Tasks are steps composing the pipeline, starting from graph construction (build_graphs) to detection (evaluation) or optionally triage (tracing). Each task takes as input the output from the previous task and write its output to the disk so that the next task can use it. This process enables "checkpointing" across the pipeline and avoids the duplication of compute. More information on tasks and the pipeline here.

Preprocessing

  • build_graphs
    • used_method: str (1)
    • use_all_files: bool
    • mimicry_edge_num: int
    • time_window_size: float (2)
    • use_hashed_label: bool (3)
    • fuse_edge: bool (4)
    • node_label_features
      • subject: str (5)
      • file: str (6)
      • netflow: str (7)
    • multi_dataset: str (8)
  • transformation
    • used_methods: str (9)
    • rcaid_pseudo_graph
      • use_pruning: bool
    • synthetic_attack_naive
      • num_attacks: int
      • num_malicious_process: int
      • num_unauthorized_file_access: int
      • process_selection_method: str
  1. The method to build time window graphs.

    Available options (one selection):
    default
    magic
  2. The size of each graph in minutes. The notation should always be float (e.g. 10.0). Supports sizes < 1.0.
  3. Whether to hash the textual features.
  4. Whether to fuse duplicate sequential edges into a single edge.
  5. Which features use for process nodes. Features will be concatenated.

    Available options (multi selection):
    type
    path
    cmd_line

  6. Available options (multi selection):
    type
    path

  7. Available options (multi selection):
    type
    remote_ip
    remote_port
  8. A comma-separated list of datasets on which training is performed. Evaluation is done only the primary dataset run in CLI.

    Available options (one selection):
    THEIA_E5
    THEIA_E3
    CADETS_E5
    CADETS_E3
    CLEARSCOPE_E5
    CLEARSCOPE_E3
    optc_h201
    optc_h501
    optc_h051
    none
  9. Applies transformations to graphs after their construction. Multiple transformations can be applied sequentially. Example: used_methods=undirected,dag

    Available options (multi selection):
    undirected
    dag
    rcaid_pseudo_graph
    none
    synthetic_attack_naive

Featurization

  • feat_training
    • emb_dim: int (1)
    • epochs: int (2)
    • use_seed: bool
    • training_split: str (3)
    • multi_dataset_training: bool (4)
    • used_method: str (5)
  • feat_inference
    • to_remove: bool
  1. Size of the text embedding. Arg not used by some featurization methods that do not build embeddings.
  2. Epochs to train the embedding method. Arg not used by some methods.
  3. The partition of data used to train the featurization method.

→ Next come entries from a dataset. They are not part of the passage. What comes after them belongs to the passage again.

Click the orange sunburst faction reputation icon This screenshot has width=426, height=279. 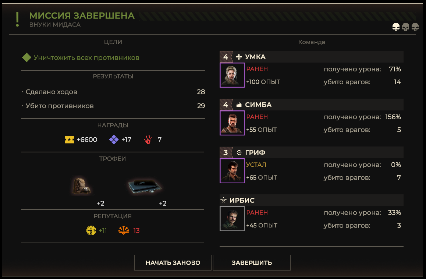pos(124,230)
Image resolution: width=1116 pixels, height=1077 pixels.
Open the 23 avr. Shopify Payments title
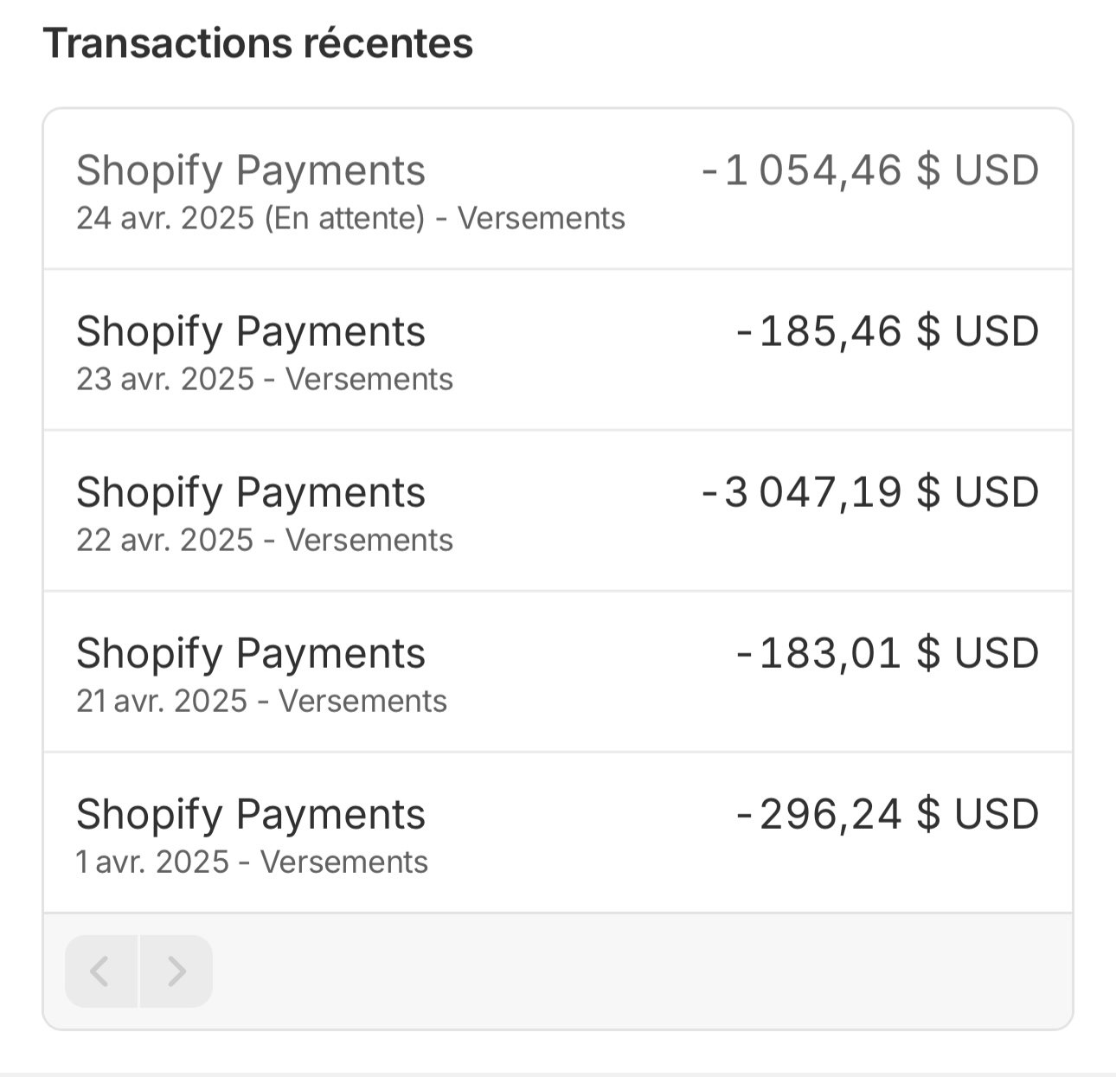(x=250, y=331)
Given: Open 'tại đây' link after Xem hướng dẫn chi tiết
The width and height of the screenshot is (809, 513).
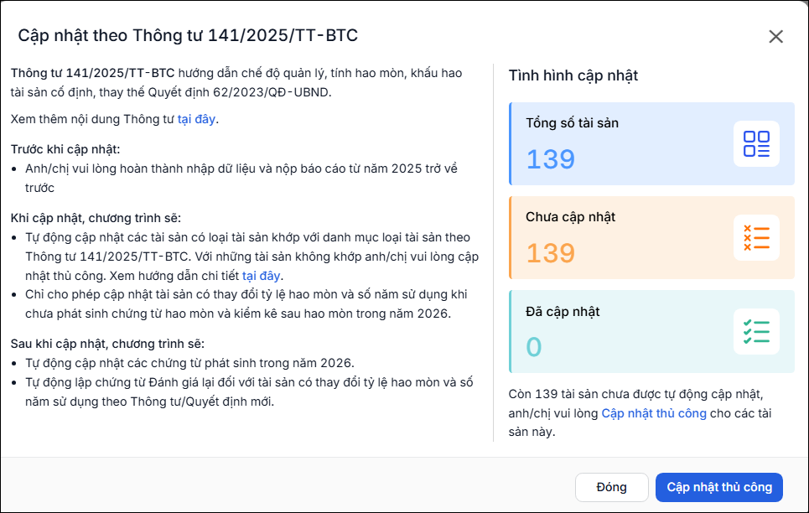Looking at the screenshot, I should click(x=261, y=276).
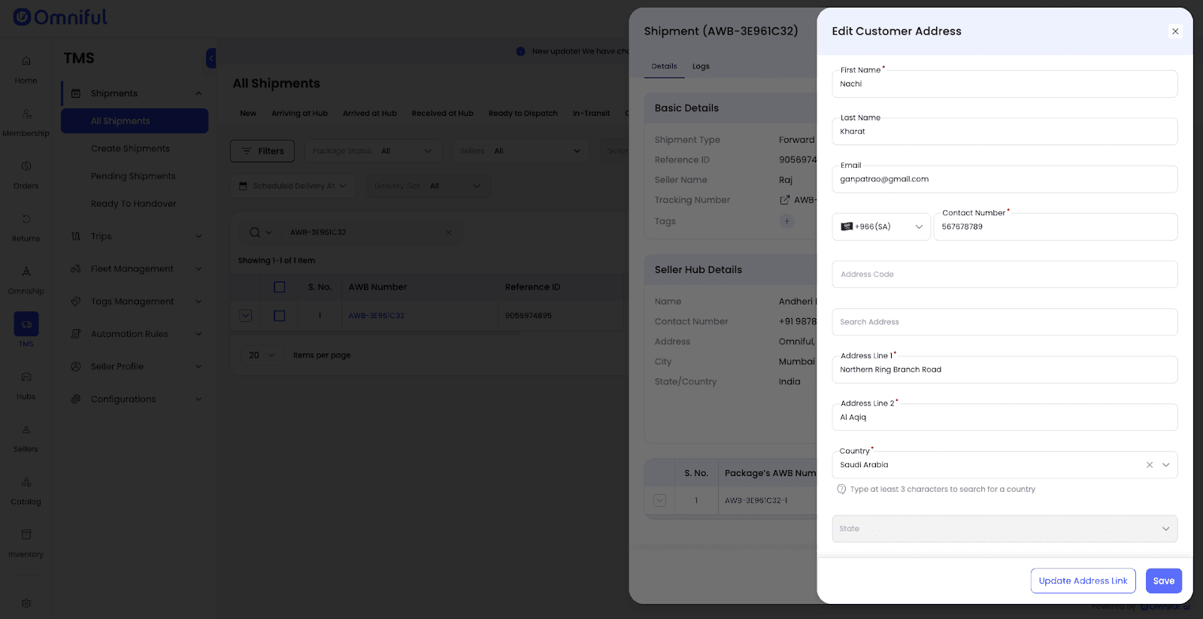
Task: Click the Catalog sidebar icon
Action: (26, 483)
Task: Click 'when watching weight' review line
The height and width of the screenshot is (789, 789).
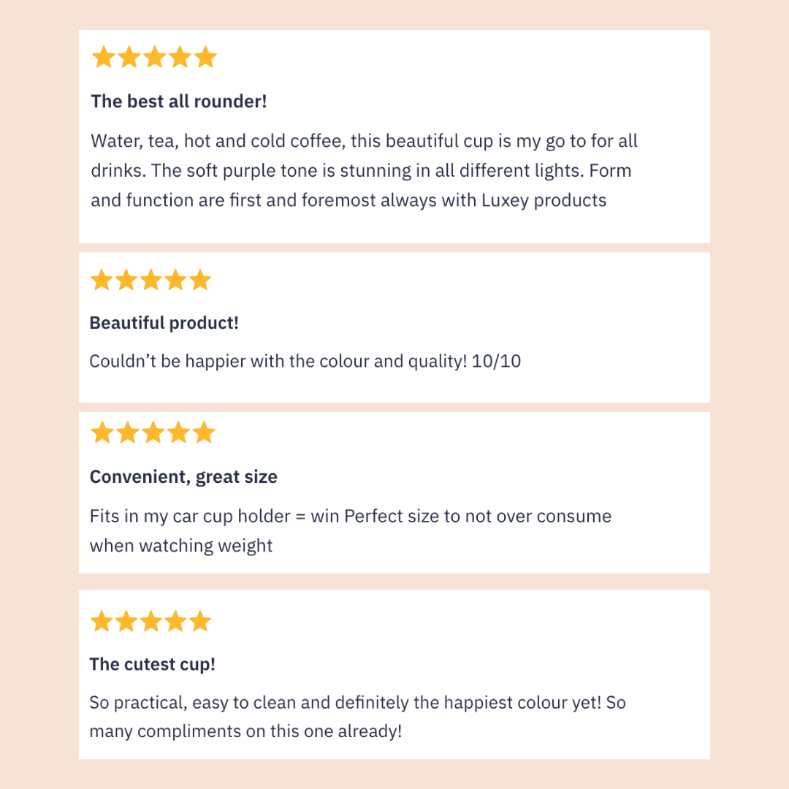Action: pyautogui.click(x=181, y=546)
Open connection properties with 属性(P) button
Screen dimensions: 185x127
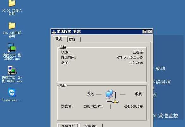[x=68, y=125]
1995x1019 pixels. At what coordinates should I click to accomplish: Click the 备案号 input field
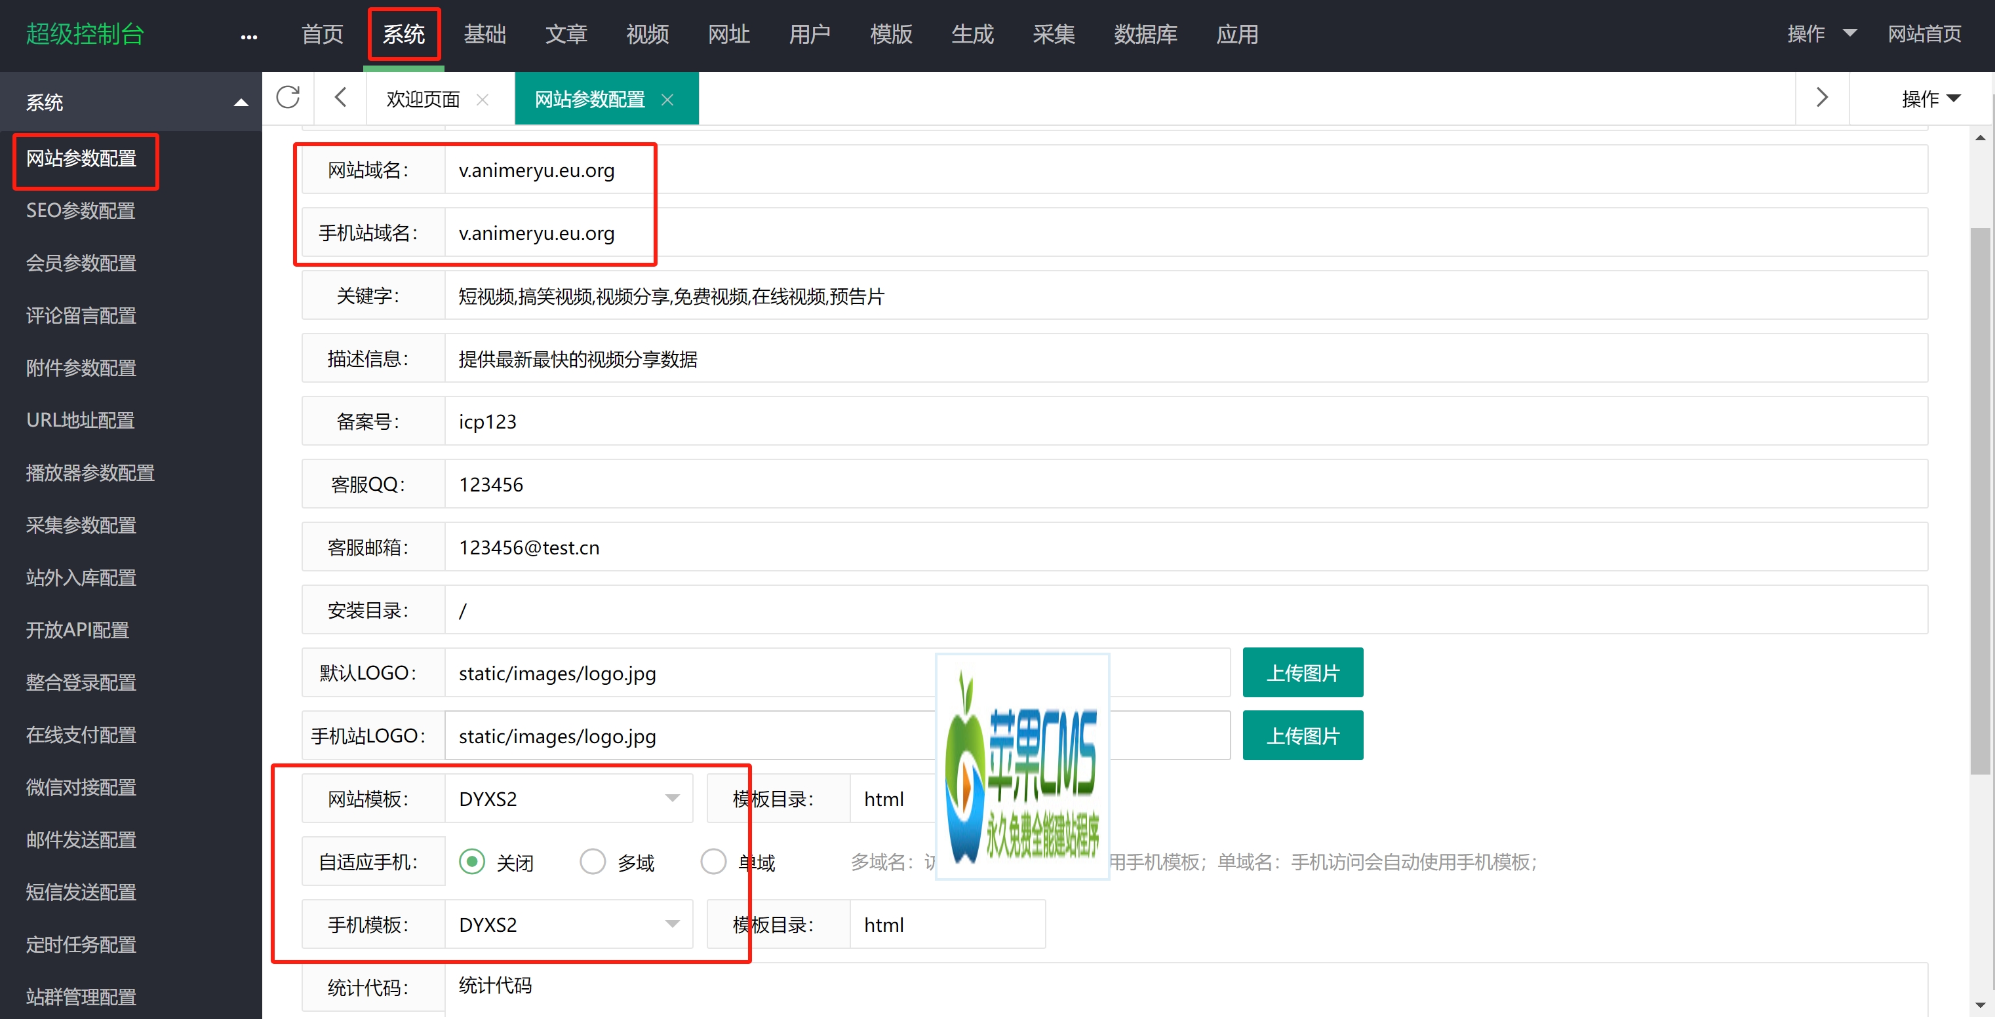pos(1185,421)
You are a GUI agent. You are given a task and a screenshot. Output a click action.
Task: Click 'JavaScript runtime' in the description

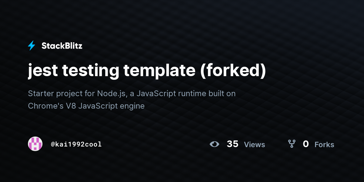point(171,94)
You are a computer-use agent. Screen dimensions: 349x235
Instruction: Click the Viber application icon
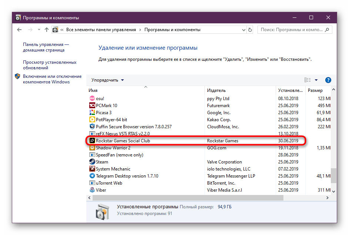[92, 190]
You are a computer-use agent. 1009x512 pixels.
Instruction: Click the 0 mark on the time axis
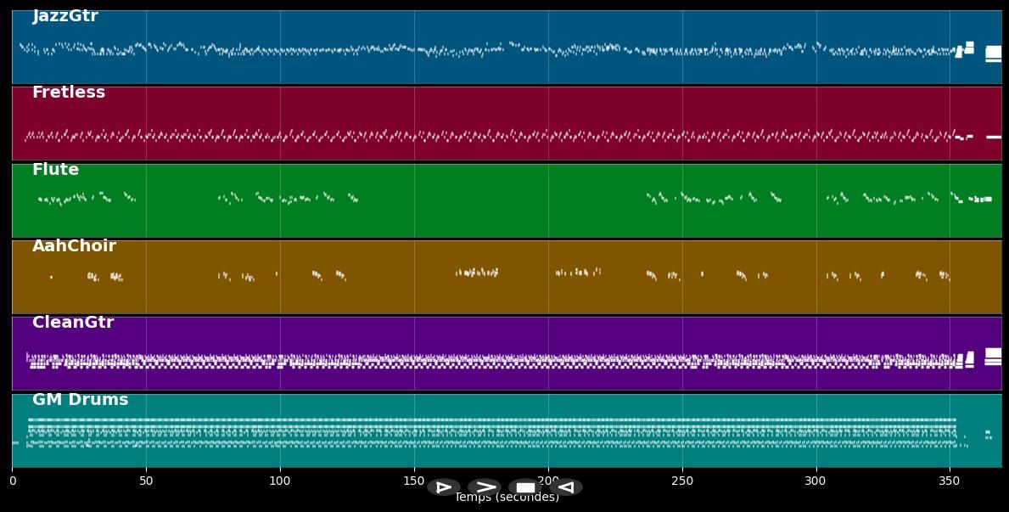pyautogui.click(x=13, y=481)
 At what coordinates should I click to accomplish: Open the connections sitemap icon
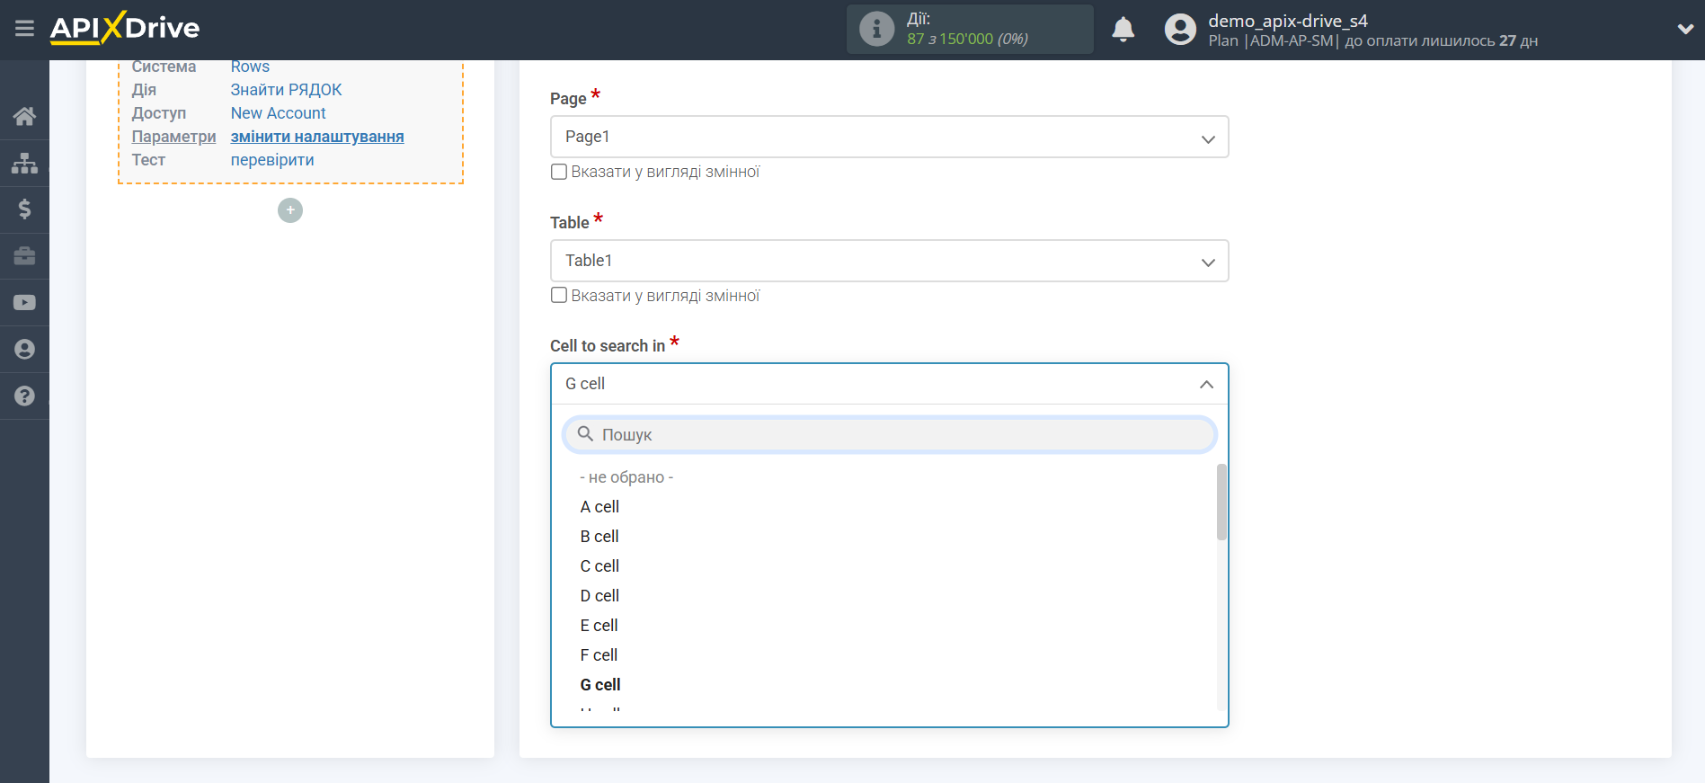(x=24, y=163)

    Available options (one selection):
    train
    all
  4. Whether the featurization method should be trained on all datasets in multi_dataset.
  5. Algorithms used to create node and edge features.

    Available options (one selection):
    word2vec
    doc2vec
    fasttext
    alacarte
    temporal_rw
    flash
    hierarchical_hashing
    magic
    only_type
    only_ones

Detection

  • graph_preprocessing
    • save_on_disk: bool (1)
    • node_features: str (2)
    • edge_features: str (3)
    • multi_dataset_training: bool (4)
    • fix_buggy_graph_reindexer: bool (5)
    • global_batching
      • used_method: str (6)
      • global_batching_batch_size: int (7)
      • global_batching_batch_size_inference: int (8)
    • intra_graph_batching
      • used_methods: str (9)
      • edges
        • intra_graph_batch_size: int (10)
      • tgn_last_neighbor
        • tgn_neighbor_size: int (11)
        • tgn_neighbor_n_hop: int (12)
        • fix_buggy_orthrus_TGN: bool (13)
        • fix_tgn_neighbor_loader: bool (14)
        • directed: bool (15)
        • insert_neighbors_before: bool (16)
    • inter_graph_batching
      • used_method: str (17)
      • inter_graph_batch_size: int (18)
  • gnn_training
    • use_seed: bool
    • deterministic: bool (19)
    • num_epochs: int
    • patience: int
    • lr: float
    • weight_decay: float
    • node_hid_dim: int (20)
    • node_out_dim: int (21)
    • grad_accumulation: int (22)
    • inference_device: str (23)
    • used_method: str (24)
    • encoder
      • dropout: float
      • used_methods: str (25)
    • decoder
      • used_methods: str (26)
      • use_few_shot: bool (27)
      • few_shot
        • include_attacks_in_ssl_training: bool
        • freeze_encoder: bool
        • num_epochs_few_shot: int
        • patience_few_shot: int
        • lr_few_shot: float
        • weight_decay_few_shot: float
        • decoder
          • used_methods: str
  • evaluation
    • viz_malicious_nodes: bool (28)
    • ground_truth_version: str (29)
    • best_model_selection: str (30)
    • used_method: str
    • node_evaluation
      • threshold_method: str (31)
      • use_dst_node_loss: bool (32)
      • use_kmeans: bool (33)
      • kmeans_top_K: int (34)
    • tw_evaluation
      • threshold_method: str (35)
    • node_tw_evaluation
      • threshold_method: str (36)
      • use_dst_node_loss: bool
      • use_kmeans: bool
      • kmeans_top_K: int
    • queue_evaluation
      • used_method: str (37)
      • queue_threshold: int
      • kairos_idf_queue
        • include_test_set_in_IDF: bool
      • provnet_lof_queue
        • queue_arg: str
    • edge_evaluation
      • malicious_edge_selection: str (38)
      • threshold_method: str (39)
  1. Whether to store the graphs on disk upon building the graphs. Used to avoid re-computation of very complex batching operations that take time. Can take up to 300GB storage for CADETS_E5.
  2. Node features to use during GNN training. node_type is a one-hot encoded entity type vector, node_emb refers to the embedding generated during the featurization task, only_ones is a vector of ones with length node_type, edges_distribution counts emitted and received edges.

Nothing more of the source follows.